Excerpted records:
- - - - - - -
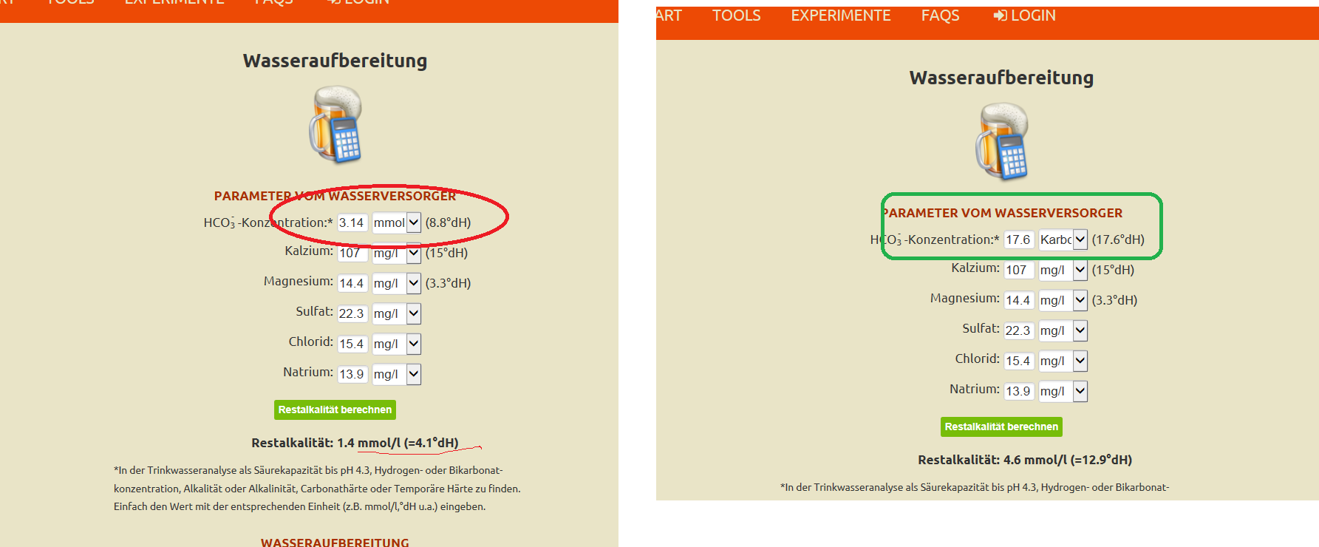Open Chlorid unit dropdown in right screenshot
The image size is (1319, 547).
(1063, 361)
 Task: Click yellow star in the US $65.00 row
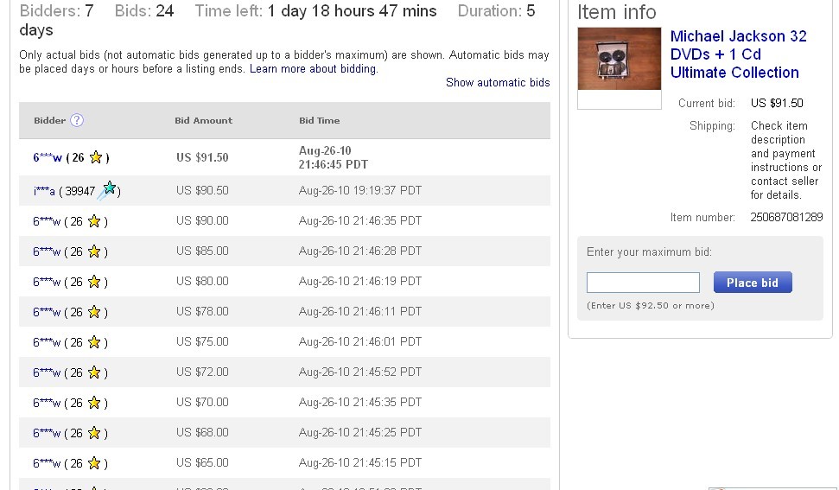point(94,463)
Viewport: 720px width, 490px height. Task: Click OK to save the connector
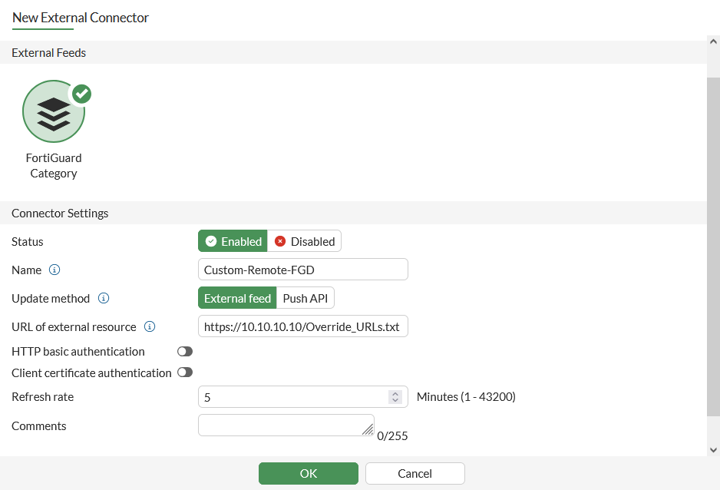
- - - - - - -
About this exercise: Write the lines out again exactly, beginning at the one containing "Task: Click yellow star in the US $65.00 row" and ending with the last line of the entries, but without any pictures.

Expected answer:
 Task: Click yellow star in the US $65.00 row
point(94,463)
Viewport: 720px width, 490px height. Task: Click OK to save the connector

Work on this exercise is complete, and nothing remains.